Per il ruolo che svolgo, per sensibilità, per tanto altro ancora, trovo doveroso, quindi, tenere viva l’attenzione sulla delicata situazione in cui operano tanti, troppi giornalisti e operatori dell’informazione, così come blogger o videomaker in tutto il Mondo. Ogni giorno, chi scrive un articolo su un quotidiano online o cartaceo, chi mette la faccia o la voce, chi realizza anche un semplice video o racconta una storia sul proprio blog personale rischia davvero grosso quando si scontra con un sistema deviato.

Quel che emerge è che di anno in anno, i governi stanno limitando sempre di più la libertà su Internet. Con il blocco degli indirizzi IP, in Turchia e Arabia Saudita hanno chiuso rispettivamente 50.000 e 400.000 siti, compresi portali di notizie e social media. Il “Grande firewall” voluto dalla Cina strozza l’accesso a Internet a oltre 800 milioni di utenti, quasi un sesto della popolazione mondiale.

Sono sempre di più i governi che limitano l’accesso al web durante le rivolte e le proteste, come è successo in Etiopia lo scorso anno in più di un’occasione. Nel 2016 è accaduto ai sistemi Signal in Egitto e Whats App in Brasile.

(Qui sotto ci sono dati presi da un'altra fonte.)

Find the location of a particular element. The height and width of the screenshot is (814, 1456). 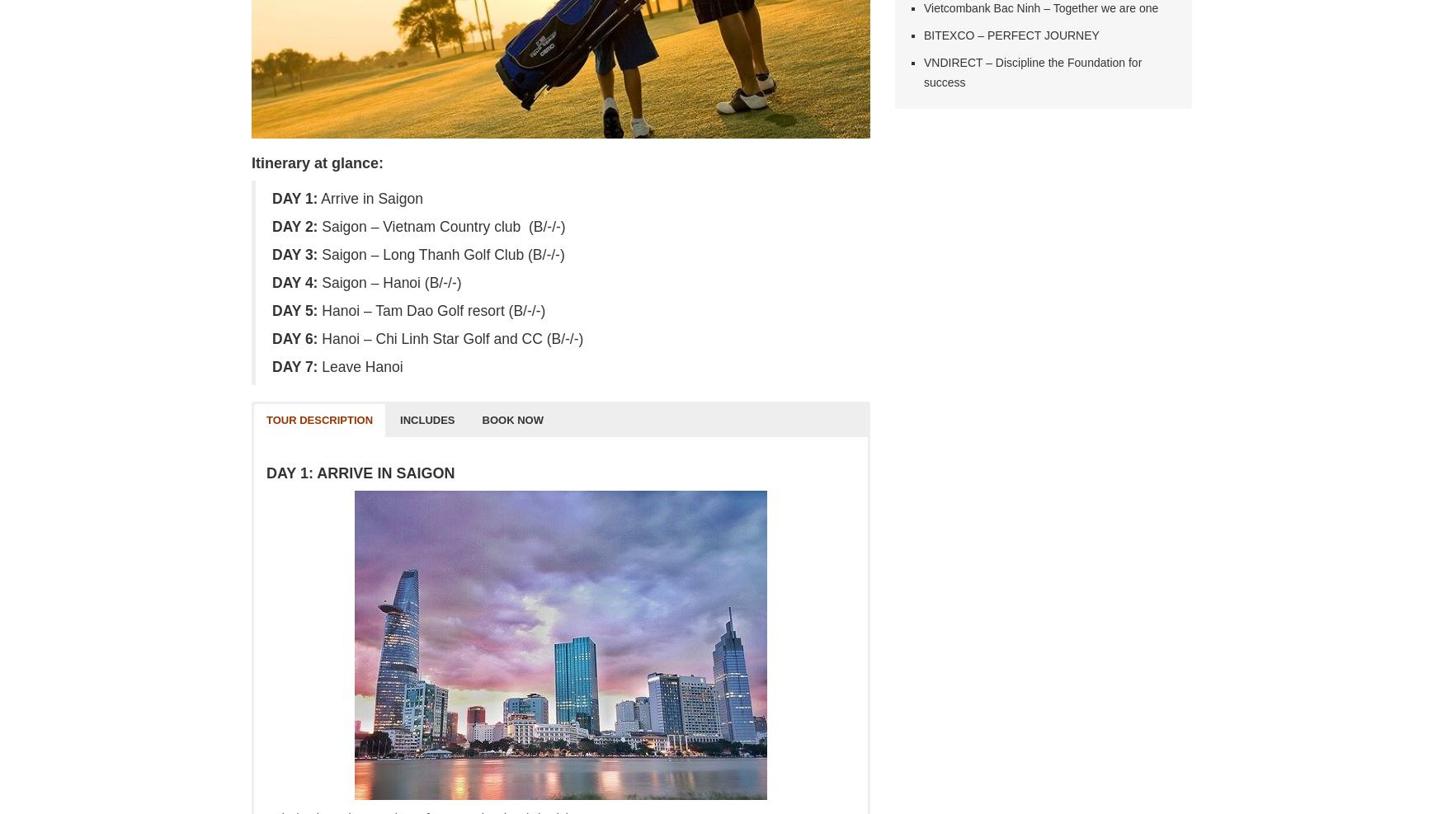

La censura online è un’arma impropria di cui si dotano certe autorità nazionali con al complicità di grandi colossi informatici, in barba alla privacy dei loro utenti. Basti pensare a Snapchat e Microsoft che non hanno ancora voluto dotarsi di opportune misure a garanza della privacy nei propri servizi di messaggistica; nella “Classifica della privacy dei messaggi” soltanto tre aziende prevedono la crittografia end-to-end di default su tutte le loro app di messaggistica. E che dire della fotografia scattata ogni anno da “Reporters without borders” in merito alla libertà di stampa nel Mondo? Un pericoloso sali e scendi di posizioni nel ranking, dentro cui si devono leggere i numeri di un sistema mondiale che sembra voler imbrigliare sempre più le voci libere e indipendenti. E si potrebbe continuare oltre.

Tutto questo sembra quasi un’inezia se volgiamo uno sguardo ad uno dei più recenti episodi di violazione dell’articolo 19 della DUDU: dallo scorso febbraio, il giornalista turco-tedesco Deniz Yücel, corrispondente dalla Turchia del quotidiano tedesco Die Welt, resta detenuto in attesa del processo che lo vede accusato di “propaganda terroristica” e “istigazione all’odio“. Purtroppo, nel Paese di Erdogan, questo è soltanto l’ultimo di una serie agghiacciante di arresti e bavagli all’informazione. Sarebbe quasi stucchevole citare tutti i casi di cui Amnesty si occupa e si è occupata, ma vorremmo davvero che non si leggessero ogni giorno atrocità di questo ed altro genere.

Dunque? Come sempre la migliore medicina è proprio l’informazione stessa, unita al coraggio, alla fame di verità, alla sete di giustizia, alla sana indignazione e all’attivismo. Perché un parola non sia mai di “troppo”.